倉方茂雄さん、原口智生さん、PROJECT SER 石井良、管理人(孫) 音声録音:PROJECT SER(Onojin)
戦前、石井製作所では兄の清一と共に模型飛行機の製造・販売をしていたことは以前の記事でご紹介しました。
戦後になると外国人向けのお土産として、テーブルランプなどを受注、製作していました。今回はそのテーブルランプについて、倉方さんからお話を伺いました。
石井製作所製、テーブルランプ
原口:この写真は以前倉方さんがおっしゃってたランプですね。
倉方:真鍮ですね。販売してた店がここね。(表参道の古美術店「富士鳥居」さん)
石井:酸洗いってメッキの一種なんですけどそれも家でやってたんですよね。
倉方:それはアームの部分ね。これはバフで磨くんです。
原口:これ今でも売れそうなモダンなデザインですよね。
倉方:もっと四角いお墓の石みたいのもあって、そこに竹なんかの絵を彫ってね。
原口:デザインは石井清四郎さんがされていたんですか?
倉方:それはちょっと分からないんですよ、そういう注文があったのかもしれないですし。
原口:オーダーがあって、こういうのを作ってくれないか、という風にされていたと。
倉方:だと思うんですけどね。やっぱりアメリカの人はメッキってあまり好きじゃないらしいんですね。真鍮を磨いてね。
原口:やっぱりメッキだと安っぽいみたいな感じがあるんですかね。
倉方:竹を彫ってね。彫り屋さんがいたの。
原口:凄いモダンですよね、どれも。ちょっと和風な感じのランプというか。
小沢:時期としては60年代に入ってたんですかね、もの凄く早いデザインですよね。
石井:50年代ですかね。
倉方:昭和で言うと30年代ですね。花瓶に穴を開けて台を付けて、シェードを付けて中におがくずを詰めてね。
(対談ここまで)
戦後、外国人向けのお土産としてなぜテーブルランプの製造を始めたのか、富士鳥居さんの歴史を読めば紐解くことが出来ます。
※一部引用させていただきました。
新・古美術 富士鳥居/富士鳥居の歴史より
「株式会社富士鳥居は、私の祖父・栗原角次郎が浅草に、父・啓助が銀座に古美術の店を開業したのを始めとして、1949年に現在の地、原宿・表参道に面して創立されました。

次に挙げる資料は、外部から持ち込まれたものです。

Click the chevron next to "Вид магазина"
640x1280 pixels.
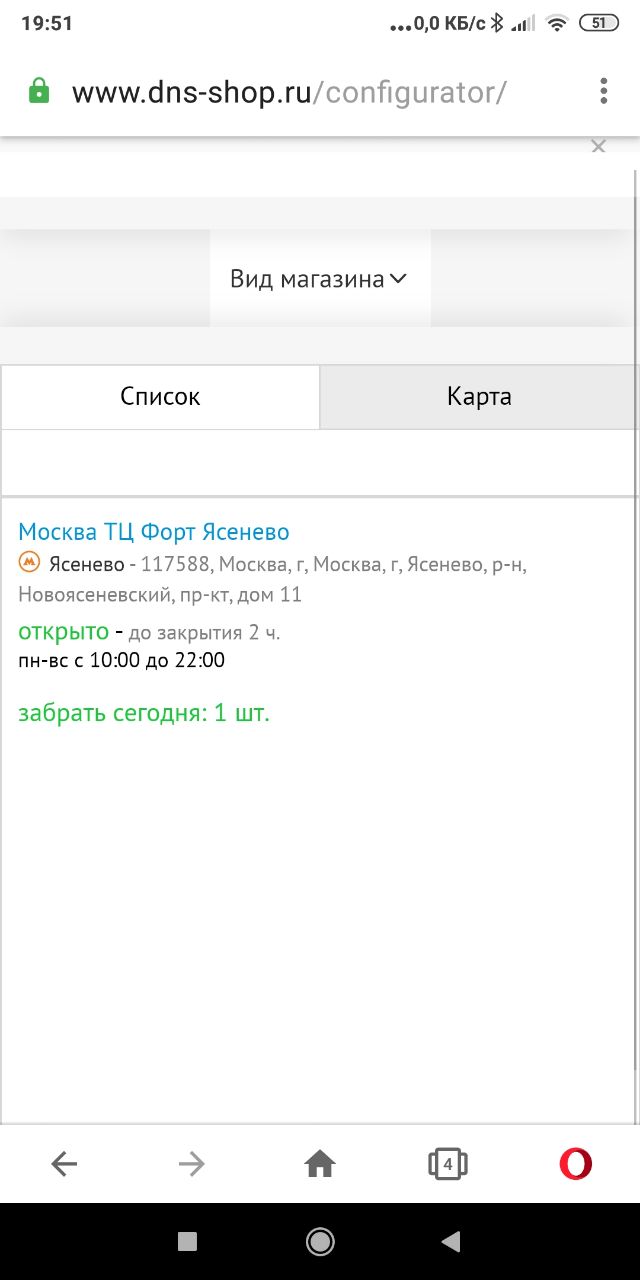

この富士鳥居と申します屋号は、父が戦後間もない昭和23年にこの地に立った折、一面焼け野原だったこの場所から、富士山と明治神宮の鳥居が見えたことに由来しております。現在の地に移りましてからは、生業の古美術ばかりでなく、新作の絵画や美術工芸品の企画・制作・販売を手懸けて参りました。 当時は大戦後の混乱から、まだ日本国内での古美術の需要は少なく、父・啓助は古美術の販売ばかりでなく、店の業態をいち早く在日米軍の高級将校や海外に向けたものに変え、現在の代々木公園から代々木体育館、NHK一体に広がっていたワシントン・ハイツと呼ばれた在日米軍の将校住宅の近くに店を移す決断をいたしました。」
この対談後、表参道の富士鳥居さんに取材をさせていただきました。
このテーブルランプは富士鳥居の啓助さん、徳助さん、清四郎とで試行錯誤しながらデザインを決め、製作していたそうです。
現在はお作りになってはいらっしゃいませんが、店内には壷をランプに加工した商品がいくつか並んでいました。
石井製作所と富士鳥居さんとは目と鼻の先ほどの距離であり(渋谷区神宮前6丁目・旧穏田)、清四郎が関わるようになったのはごく自然な流れであったと思われます。
お話をお伺いした現在92才の徳助さんによりますと、(戦後)清四郎が旋盤を購入したきっかけを与えてくださったのが富士鳥居さんであること、最初の頃はランプの製作を5~6年間続け、清四郎は徐々に模型製作へ移行したこと、水落しのある松竹の撮影現場や鉄道研究所にも同行したことなど当時のことを丁寧に語ってくださいました。
おわりに
3時間近くに及んだこの度の対談。
原口智生さんが展示コーディネーターをされている、「館長庵野秀明 特撮博物館」に展示された石井製作所製『青島要塞爆撃命令』の機関車の話など、まだまだお伝えしたいことは山ほどあるのですが、当サイトでご紹介できるのは残念ながらここまで。続きは洋泉社さんから発売予定のムック本に掲載されることとなっています。ぜひこちらの発売にご期待ください。
倉方茂雄さんにはこの場ではお伺いすることが出来なかったこともいくつかあり、心残りも・・・
再びお会いする日が訪れることを、心から楽しみにしています。
本当に、ありがとうございました。
そして表参道の富士鳥居さん、ご協力に感謝いたします。